CNS manifestations in patients with telomere biology disorders

Abstract

Objective We systematically evaluated CNS manifestations in patients with inherited telomere biology disorders (TBDs) to better understand the clinical and biological consequences of germline aberrations in telomere biology. Methods Forty-four participants with TBDs (31 dyskeratosis congenita, 12 Hoyeraal-Hreidarsson syndrome, and 1 Revesz syndrome) enrolled in an institutional review board–approved longitudinal cohort study underwent detailed clinical assessments, brain MRI, and genetic testing.
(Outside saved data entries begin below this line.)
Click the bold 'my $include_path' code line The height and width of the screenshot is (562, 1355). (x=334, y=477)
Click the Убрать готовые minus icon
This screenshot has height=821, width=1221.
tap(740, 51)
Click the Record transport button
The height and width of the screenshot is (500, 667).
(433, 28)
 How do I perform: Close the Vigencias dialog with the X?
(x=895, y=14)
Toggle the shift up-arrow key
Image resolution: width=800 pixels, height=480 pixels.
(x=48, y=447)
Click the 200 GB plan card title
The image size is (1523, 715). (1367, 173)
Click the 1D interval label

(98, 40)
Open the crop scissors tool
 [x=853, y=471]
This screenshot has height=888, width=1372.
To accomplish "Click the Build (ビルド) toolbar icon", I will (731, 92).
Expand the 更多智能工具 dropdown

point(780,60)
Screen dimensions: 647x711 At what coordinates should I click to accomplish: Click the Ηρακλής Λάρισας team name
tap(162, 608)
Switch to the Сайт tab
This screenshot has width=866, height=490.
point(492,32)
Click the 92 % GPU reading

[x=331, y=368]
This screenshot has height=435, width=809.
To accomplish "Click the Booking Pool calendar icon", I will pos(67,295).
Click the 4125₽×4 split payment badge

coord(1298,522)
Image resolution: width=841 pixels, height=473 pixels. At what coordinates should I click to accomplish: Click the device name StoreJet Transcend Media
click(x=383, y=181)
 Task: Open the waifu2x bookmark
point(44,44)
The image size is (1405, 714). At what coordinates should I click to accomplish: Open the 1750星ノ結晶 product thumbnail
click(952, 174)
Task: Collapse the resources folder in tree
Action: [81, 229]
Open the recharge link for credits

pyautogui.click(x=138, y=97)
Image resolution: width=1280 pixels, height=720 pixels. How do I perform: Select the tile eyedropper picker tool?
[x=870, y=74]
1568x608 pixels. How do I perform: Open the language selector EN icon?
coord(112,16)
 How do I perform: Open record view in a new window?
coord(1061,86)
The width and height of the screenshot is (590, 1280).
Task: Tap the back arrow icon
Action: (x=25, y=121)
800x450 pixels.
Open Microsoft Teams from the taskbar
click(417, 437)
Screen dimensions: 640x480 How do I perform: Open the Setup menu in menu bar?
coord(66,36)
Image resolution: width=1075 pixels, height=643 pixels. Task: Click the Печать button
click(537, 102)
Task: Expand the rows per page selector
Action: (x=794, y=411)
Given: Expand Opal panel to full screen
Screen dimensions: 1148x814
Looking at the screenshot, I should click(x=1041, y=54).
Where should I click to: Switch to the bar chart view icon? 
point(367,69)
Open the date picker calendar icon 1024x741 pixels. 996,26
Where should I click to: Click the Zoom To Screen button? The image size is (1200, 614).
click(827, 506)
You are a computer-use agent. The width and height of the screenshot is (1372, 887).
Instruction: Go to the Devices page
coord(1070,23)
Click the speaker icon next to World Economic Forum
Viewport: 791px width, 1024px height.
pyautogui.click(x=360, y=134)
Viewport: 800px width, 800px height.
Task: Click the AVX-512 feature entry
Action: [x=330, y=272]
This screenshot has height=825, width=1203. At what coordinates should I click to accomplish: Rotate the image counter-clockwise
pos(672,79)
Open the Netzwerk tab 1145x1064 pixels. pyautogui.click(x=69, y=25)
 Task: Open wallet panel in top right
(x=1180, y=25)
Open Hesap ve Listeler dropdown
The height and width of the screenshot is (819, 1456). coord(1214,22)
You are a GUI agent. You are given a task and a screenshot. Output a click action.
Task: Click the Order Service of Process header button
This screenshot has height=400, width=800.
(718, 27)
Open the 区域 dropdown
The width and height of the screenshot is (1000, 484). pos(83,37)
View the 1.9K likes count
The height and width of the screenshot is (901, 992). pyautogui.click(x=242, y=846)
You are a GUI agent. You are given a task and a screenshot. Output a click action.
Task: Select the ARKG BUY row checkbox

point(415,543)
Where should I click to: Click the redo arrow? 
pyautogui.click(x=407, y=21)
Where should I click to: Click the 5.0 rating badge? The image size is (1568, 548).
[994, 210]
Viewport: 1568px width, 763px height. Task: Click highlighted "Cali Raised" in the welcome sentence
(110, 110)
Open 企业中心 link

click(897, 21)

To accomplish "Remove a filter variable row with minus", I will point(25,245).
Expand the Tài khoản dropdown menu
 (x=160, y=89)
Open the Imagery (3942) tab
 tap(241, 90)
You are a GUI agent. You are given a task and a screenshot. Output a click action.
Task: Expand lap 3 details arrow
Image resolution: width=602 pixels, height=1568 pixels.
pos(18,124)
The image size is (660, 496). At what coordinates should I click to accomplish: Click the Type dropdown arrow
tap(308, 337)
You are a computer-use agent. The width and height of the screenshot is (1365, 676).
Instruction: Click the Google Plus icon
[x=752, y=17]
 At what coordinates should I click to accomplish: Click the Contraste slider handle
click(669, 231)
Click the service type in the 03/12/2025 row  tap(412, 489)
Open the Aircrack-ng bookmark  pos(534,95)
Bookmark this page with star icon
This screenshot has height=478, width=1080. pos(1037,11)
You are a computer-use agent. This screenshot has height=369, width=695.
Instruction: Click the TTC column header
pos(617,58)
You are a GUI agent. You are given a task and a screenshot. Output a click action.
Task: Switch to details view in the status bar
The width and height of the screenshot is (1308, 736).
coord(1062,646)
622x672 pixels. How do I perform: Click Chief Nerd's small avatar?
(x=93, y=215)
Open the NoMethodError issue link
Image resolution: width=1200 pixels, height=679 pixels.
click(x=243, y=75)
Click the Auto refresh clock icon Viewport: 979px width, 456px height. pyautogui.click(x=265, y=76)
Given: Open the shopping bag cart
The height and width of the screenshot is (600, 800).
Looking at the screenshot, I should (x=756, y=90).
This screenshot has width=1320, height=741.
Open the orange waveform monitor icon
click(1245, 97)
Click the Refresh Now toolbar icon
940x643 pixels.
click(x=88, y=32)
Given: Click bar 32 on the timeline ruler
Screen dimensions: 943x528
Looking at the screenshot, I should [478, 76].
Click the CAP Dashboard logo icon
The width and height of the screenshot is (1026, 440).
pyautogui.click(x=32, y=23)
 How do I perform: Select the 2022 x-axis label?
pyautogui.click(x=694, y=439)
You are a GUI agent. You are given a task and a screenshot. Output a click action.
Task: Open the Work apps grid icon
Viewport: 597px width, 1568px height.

Lymphocyte telomere length Z-scores were calculated to adjust for age. Results In this cohort, 25/44 (57%) patients with a TBD had at least 1 structural brain abnormality or variant, most commonly cerebellar hypoplasia (39%). Twenty-one patients (48%) had neurodevelopmental disorder or psychomotor abnormality. Twelve had psychiatric diagnoses, including depression and/or anxiety disorders. Other findings such as hypomyelination, prominent cisterna magna, and cavum septum pellucidum were more frequent than in the general population (p < 0.001). Shorter lymphocyte telomere length was associated with an increased number of MRI findings (p = 0.02) and neurodevelopmental abnormalities (p < 0.001). Patients with autosomal recessive or X-linked TBDs had more neurologic findings than those with autosomal dominant disease. Conclusions Structural brain abnormalities and variants are common in TBDs, as are neurologic and psychiatric symptoms. The connection between neurodevelopment and telomere biology warrants future study.